Nigma tentou soltar o revólver, mas Jonathan o apertou contra sua mão com bastante força. Ele sabia que estava carregada e um dos dedos de Crane estava no gatilho, contudo, o cano estava apontado para a cabeça do ex-Homem de Palha.
-As testemunhas na praça vão confirmar o tiro, as minhas memórias vão dar o motivo. Você vai ser preso pela minha morte, Nigma. Dez anos por bom comportamento, no mínimo.
Então ouviu-se um estalo e em seguida um estampido. As mãos sentiram uma lapada forte, tão forte que as puxou para trás. Era Selina Kyle e seu famoso chicote.
O tiro passou de raspão, mas a proximidade com o cano causou o sangramento do tímpano de Jonathan, que estava agonizando de dor no banquinho da praça.
-Está bem? – Kyle estava preocupada com Nigma.
-Sim, ele que levou a pior.
-E o que vamos fazer com ele agora?
**
Na sala de leitura do centro de acolhimento especial, um homem franzino de bochechas secas e óculos de armação grossa estava lendo um livro. Ele estava sozinho ali, bem pelo menos estava até chegar uma visita.
Era outro homem, esse um pouco mais simpático. Ele sentou na cadeira e cumprimentou o amigo. Informou que nunca botou muita fé nesse projeto da prefeita Gordon, mas que o local parece muito bom.
-Eu esbarrei no corredor com o Cara de Barro e o Onomatopeia! Foi quase como viajar no tempo.
O leitor continuava impassível, sem tirar os olhos das páginas, ignorando solenemente o seu amigo ruivo e sorridente.
-Me disseram que você anda lendo para os mais jovens do projeto social. Romances de terror, na certa. Já leu Frankenstein para eles?
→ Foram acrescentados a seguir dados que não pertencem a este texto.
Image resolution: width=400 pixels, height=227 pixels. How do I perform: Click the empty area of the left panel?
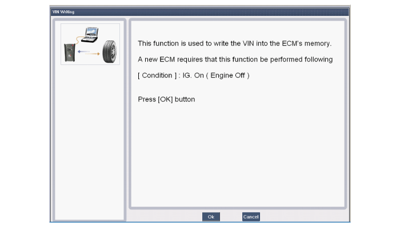pyautogui.click(x=89, y=143)
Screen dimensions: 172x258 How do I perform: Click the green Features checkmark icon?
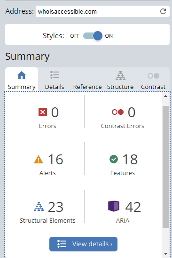click(x=114, y=159)
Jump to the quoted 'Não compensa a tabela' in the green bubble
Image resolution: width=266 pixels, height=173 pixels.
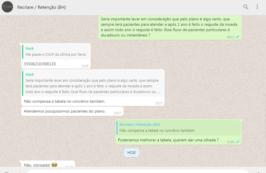(x=179, y=127)
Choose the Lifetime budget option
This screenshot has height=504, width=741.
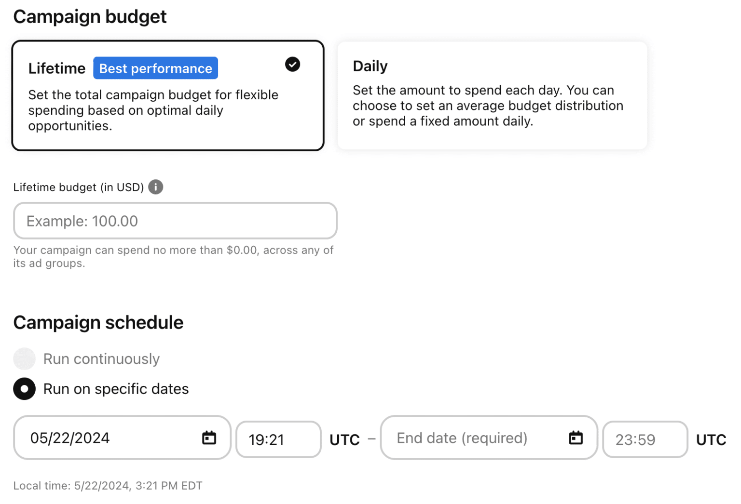[168, 95]
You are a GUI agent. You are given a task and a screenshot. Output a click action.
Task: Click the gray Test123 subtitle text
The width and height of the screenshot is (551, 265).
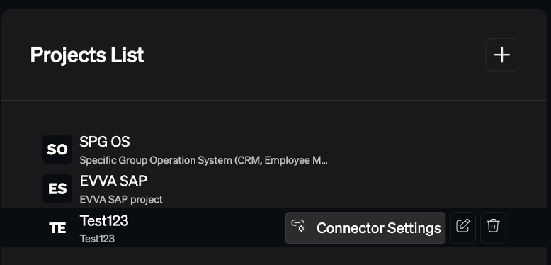point(97,239)
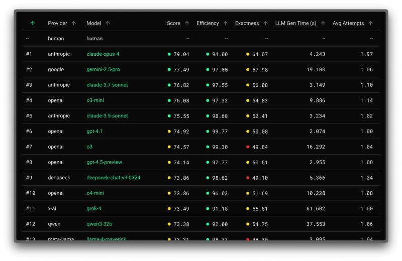
Task: Click sort arrow next to Avg Attempts header
Action: click(x=371, y=23)
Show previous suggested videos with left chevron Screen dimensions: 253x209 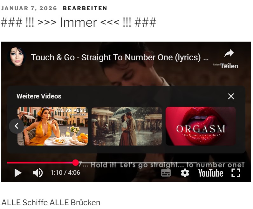pos(17,126)
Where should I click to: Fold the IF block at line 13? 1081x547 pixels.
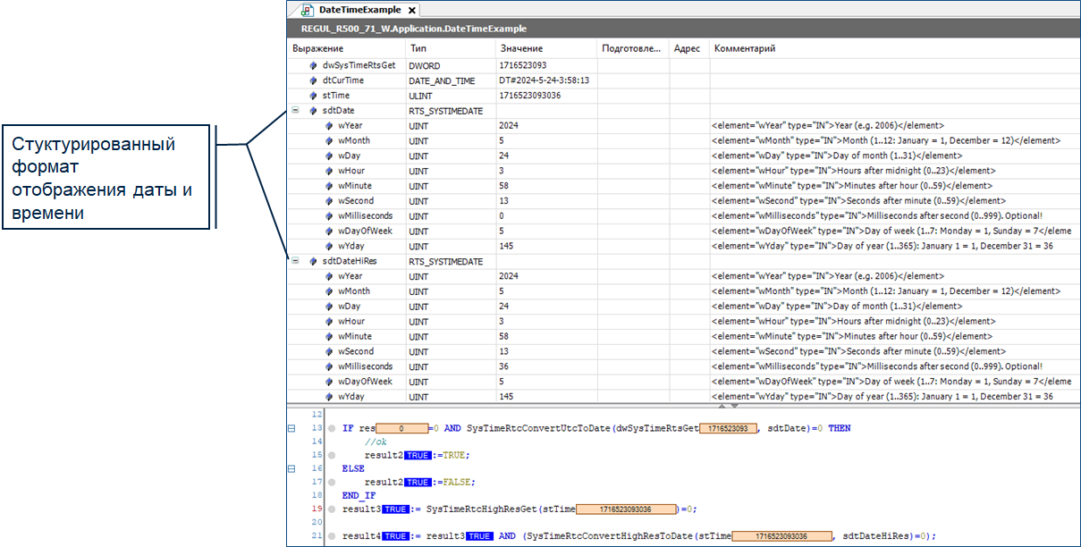point(291,429)
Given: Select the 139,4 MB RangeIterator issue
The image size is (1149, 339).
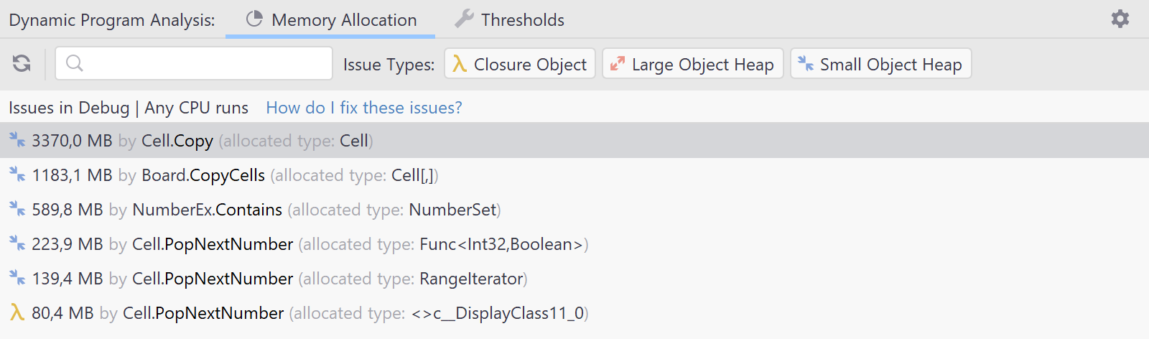Looking at the screenshot, I should tap(575, 278).
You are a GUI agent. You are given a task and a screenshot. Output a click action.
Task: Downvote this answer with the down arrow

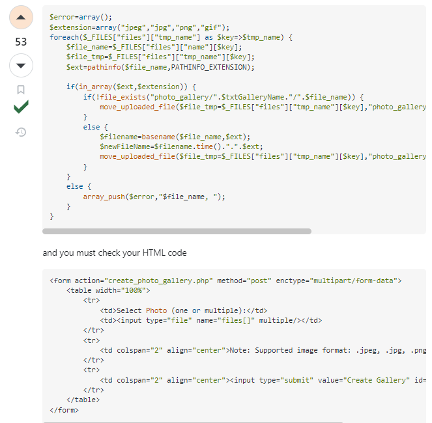[21, 66]
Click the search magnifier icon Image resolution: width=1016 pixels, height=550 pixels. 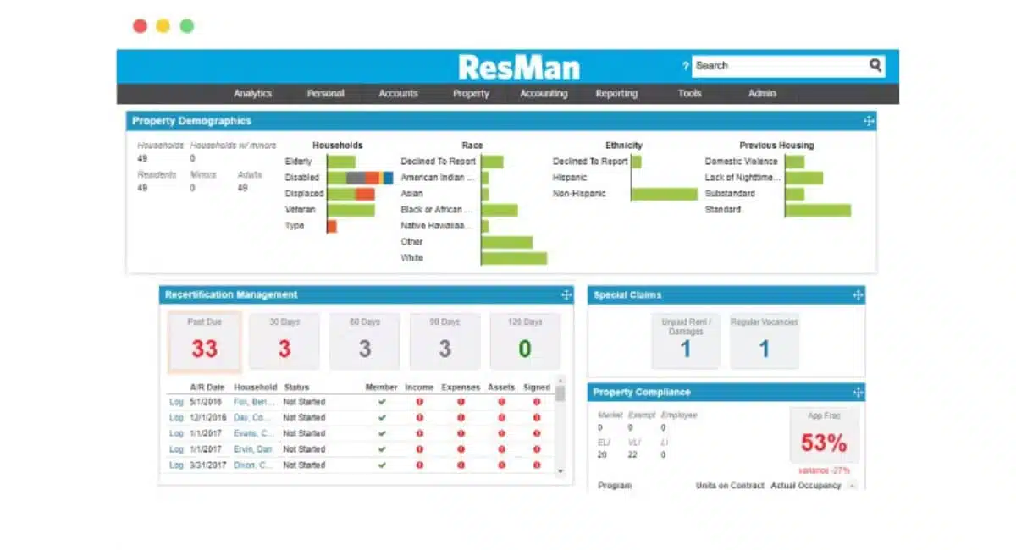point(875,65)
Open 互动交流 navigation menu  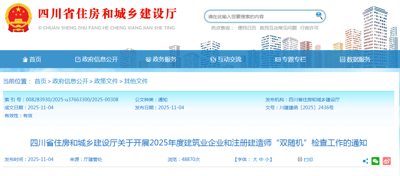[x=226, y=59]
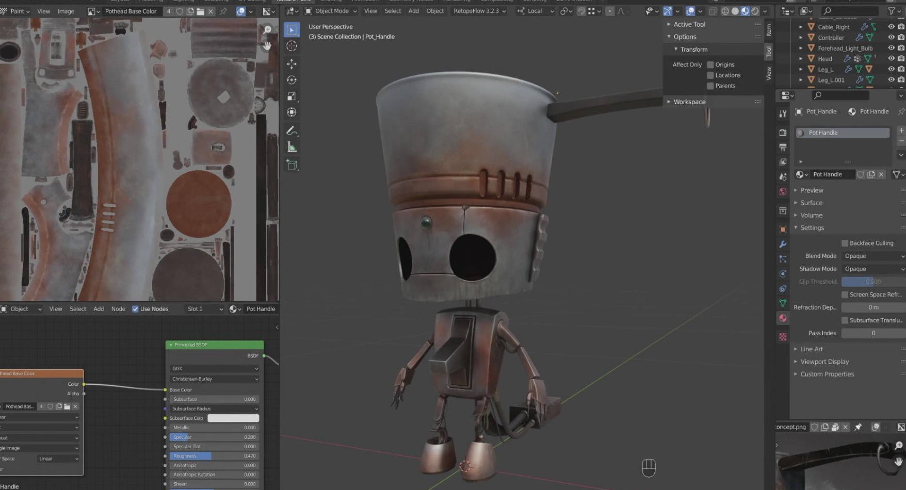Open the Object Mode dropdown

[x=331, y=11]
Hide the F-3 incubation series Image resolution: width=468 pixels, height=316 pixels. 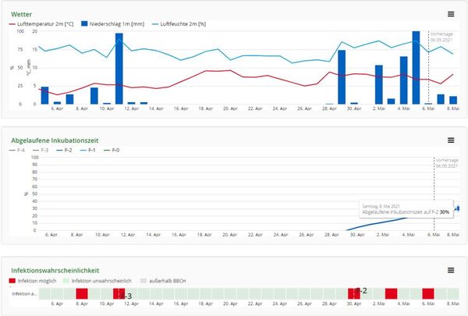pyautogui.click(x=45, y=150)
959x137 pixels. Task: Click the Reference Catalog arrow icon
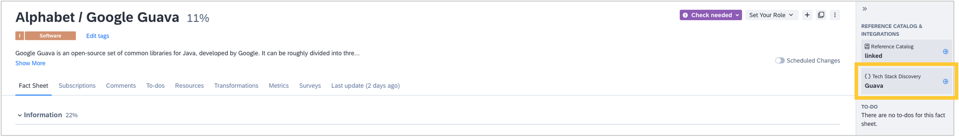[945, 52]
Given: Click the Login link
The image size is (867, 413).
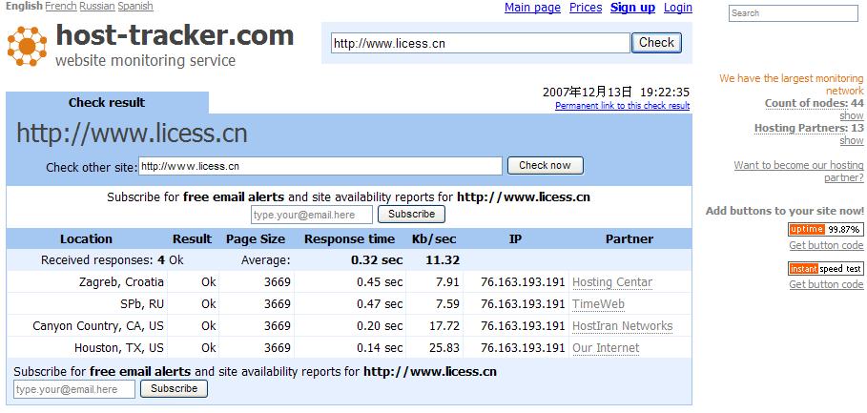Looking at the screenshot, I should (677, 8).
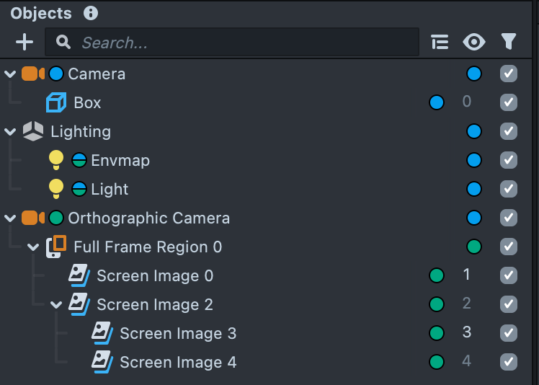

Nada. Nenhuma resposta, nenhuma fisgada na boca ou mudança de olhar. O leitor seguia compenetrado. Sentindo-se estúpido, o visitante se levantou e caminhou para a porta, quando ouviu uma voz:
-Nigma, obrigado por me parar.
Não havia pitadas de sarcasmo, o que por si só já era incrível vindo de Jonathan Crane. Era apenas uma expressão sincera de gratidão. Mesmo que ele não o encarasse, o infeliz estava sendo sincero. Isso aqueceu de certa forma o coração de Edward, que ao chegar ao corredor comentou com Selina:
-Ele está ficando melhor. Sei que desconfiei bastante no início, mas até que foi uma ótima ideia confiar nesse projeto da Gordon.
Alisando os cabelos dele, a Gata provocou:
-Claro que foi, afinal eu sou uma gênia.
-E eu sou o quê?
-Um cara esforçado, mas não se preocupe você está no caminho certo.